Girondin Friends, it is not a Republic of the Virtues we are getting; but only a Republic of the Strengths, virtuous and other!

CHAPTER VI

THE TRAITOR

But Dumouriez, with his fugitive Host, with his King Ludovicus or King Philippus? There lies the crisis; there hangs the question: Revolution Prodigy, or Counter-Revolution?—One wide shriek covers that North-east region. Soldiers, full of rage, suspicion and terror, flock hither and thither; Dumouriez, the many-counselled, never off horseback, knows now no counsel that were not worse than none: the counsel, namely, of joining himself with Cobourg; marching to Paris, extinguishing Jacobinism, and, with some new King Ludovicus or King Philippus, restoring the Constitution of 1791![1]

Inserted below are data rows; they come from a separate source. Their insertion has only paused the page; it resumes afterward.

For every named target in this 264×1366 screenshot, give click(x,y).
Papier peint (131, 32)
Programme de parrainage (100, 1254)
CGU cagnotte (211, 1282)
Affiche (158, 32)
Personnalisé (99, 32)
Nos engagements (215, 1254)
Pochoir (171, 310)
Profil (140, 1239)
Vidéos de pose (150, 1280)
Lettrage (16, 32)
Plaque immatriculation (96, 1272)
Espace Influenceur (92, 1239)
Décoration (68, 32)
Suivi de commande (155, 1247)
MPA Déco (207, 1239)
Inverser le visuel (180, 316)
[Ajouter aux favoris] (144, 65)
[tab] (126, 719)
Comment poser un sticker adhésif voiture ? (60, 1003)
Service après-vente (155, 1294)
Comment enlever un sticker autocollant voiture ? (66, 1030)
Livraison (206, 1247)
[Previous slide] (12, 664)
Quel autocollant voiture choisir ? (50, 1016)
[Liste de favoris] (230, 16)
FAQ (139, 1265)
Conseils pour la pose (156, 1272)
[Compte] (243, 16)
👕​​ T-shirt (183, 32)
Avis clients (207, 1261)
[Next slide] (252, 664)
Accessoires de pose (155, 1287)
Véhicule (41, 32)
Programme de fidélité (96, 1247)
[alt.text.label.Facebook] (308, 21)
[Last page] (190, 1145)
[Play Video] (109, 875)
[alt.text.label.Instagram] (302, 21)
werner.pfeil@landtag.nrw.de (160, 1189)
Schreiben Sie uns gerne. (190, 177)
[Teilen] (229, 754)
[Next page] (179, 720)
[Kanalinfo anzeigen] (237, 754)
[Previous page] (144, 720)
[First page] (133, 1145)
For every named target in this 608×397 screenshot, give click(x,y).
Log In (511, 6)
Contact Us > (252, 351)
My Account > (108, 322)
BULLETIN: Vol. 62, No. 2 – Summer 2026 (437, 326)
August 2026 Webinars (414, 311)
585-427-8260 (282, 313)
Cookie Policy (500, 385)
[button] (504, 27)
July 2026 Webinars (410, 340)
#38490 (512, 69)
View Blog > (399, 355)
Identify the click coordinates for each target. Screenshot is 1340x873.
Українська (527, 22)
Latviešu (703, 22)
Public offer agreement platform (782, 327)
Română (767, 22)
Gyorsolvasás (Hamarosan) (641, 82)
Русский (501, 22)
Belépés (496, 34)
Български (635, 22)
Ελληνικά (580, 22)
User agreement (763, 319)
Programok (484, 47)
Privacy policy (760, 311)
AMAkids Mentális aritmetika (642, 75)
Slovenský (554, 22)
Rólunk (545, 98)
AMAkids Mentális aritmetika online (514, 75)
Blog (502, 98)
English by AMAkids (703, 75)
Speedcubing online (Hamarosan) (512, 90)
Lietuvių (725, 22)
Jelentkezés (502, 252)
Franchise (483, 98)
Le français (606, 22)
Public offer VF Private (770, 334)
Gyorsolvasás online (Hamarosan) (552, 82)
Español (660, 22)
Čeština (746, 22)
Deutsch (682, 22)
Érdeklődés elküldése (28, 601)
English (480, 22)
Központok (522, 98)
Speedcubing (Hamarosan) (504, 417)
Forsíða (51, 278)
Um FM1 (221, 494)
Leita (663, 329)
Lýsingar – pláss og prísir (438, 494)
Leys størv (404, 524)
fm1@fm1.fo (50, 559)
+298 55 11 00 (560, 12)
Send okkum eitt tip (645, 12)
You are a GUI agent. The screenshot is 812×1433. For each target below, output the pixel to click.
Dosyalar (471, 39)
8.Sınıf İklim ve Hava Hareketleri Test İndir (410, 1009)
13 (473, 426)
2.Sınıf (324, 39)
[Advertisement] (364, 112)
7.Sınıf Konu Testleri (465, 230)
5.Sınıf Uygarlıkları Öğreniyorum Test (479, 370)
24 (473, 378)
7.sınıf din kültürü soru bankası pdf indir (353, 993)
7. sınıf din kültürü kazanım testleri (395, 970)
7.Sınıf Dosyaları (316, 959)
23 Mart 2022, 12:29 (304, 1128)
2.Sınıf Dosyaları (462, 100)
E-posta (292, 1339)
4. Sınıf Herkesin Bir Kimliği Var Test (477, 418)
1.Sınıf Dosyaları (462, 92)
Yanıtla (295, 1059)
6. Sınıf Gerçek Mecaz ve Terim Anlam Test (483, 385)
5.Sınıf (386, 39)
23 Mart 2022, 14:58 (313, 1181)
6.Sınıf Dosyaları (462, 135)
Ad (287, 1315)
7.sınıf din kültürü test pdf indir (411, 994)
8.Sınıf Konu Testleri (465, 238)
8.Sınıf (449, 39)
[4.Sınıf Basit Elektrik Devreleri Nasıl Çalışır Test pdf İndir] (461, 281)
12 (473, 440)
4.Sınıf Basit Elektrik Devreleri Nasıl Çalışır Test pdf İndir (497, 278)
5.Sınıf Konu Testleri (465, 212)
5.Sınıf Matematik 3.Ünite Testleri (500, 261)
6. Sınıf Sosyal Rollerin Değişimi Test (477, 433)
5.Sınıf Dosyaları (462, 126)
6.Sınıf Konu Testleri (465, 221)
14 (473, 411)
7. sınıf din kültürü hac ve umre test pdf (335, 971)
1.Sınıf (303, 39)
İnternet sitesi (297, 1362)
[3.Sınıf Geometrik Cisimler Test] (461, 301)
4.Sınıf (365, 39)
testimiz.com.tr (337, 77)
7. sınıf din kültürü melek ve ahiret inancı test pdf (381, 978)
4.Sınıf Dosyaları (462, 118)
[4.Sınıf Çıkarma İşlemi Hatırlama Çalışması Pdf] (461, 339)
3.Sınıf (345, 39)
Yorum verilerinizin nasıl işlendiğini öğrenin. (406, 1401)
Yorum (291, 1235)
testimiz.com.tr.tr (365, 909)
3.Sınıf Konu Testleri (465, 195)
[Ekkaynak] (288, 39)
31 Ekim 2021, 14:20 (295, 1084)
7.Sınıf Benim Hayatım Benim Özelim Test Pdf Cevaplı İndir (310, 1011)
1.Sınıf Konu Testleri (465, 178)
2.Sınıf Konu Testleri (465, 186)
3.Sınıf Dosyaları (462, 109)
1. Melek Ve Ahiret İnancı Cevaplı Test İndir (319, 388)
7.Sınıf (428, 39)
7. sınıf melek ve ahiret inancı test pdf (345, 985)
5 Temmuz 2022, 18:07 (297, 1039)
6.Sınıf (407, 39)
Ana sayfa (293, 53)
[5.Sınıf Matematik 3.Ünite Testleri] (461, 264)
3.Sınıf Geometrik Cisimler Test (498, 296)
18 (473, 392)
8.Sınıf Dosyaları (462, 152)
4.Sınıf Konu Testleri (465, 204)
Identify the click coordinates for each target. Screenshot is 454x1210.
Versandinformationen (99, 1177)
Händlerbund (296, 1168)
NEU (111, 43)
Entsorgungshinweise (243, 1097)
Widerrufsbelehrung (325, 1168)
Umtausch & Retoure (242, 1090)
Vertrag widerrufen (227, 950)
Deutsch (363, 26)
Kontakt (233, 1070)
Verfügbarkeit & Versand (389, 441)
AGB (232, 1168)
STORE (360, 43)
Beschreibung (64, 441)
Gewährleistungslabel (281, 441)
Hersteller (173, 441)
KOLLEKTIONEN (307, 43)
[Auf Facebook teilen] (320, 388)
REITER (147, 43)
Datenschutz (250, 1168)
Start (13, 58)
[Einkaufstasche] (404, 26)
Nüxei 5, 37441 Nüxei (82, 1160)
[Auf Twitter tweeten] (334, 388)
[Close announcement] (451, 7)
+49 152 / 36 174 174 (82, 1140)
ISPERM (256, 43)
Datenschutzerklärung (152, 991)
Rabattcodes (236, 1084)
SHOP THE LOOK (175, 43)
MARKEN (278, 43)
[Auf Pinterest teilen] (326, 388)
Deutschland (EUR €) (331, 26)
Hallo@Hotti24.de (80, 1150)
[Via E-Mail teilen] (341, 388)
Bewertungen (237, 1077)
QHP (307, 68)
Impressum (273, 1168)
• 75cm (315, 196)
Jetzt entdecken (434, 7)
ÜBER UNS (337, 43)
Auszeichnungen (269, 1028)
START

Is wisdom quitting Dumouriez; the herald of Fortune quitting him? Principle, faith political or other, beyond a certain faith of mess-rooms, and honour of an officer, had him not to quit. At any rate his quarters in the Burgh of Saint-Amand; his head-quarters in the Village of Saint-Amand des Boues, a short way off,—have become a Bedlam. National Representatives, Jacobin Missionaries are riding and running; of the 'three Towns,' Lille, Valenciennes, or even Condé, which Dumouriez wanted to snatch for himself, not one can be snatched; your Captain is admitted, but the Town-gate is closed on him, and then alas the Prison-gate, and 'his men wander about the ramparts.' Couriers gallop breathless; men wait, or seem waiting, to assassinate, to be assassinated; Battalions nigh frantic with such suspicion and uncertainty, with Vive-la-République and Sauve-qui-peut, rush this way and

  1. Dumouriez, Mémoires, iv. c. 7–10.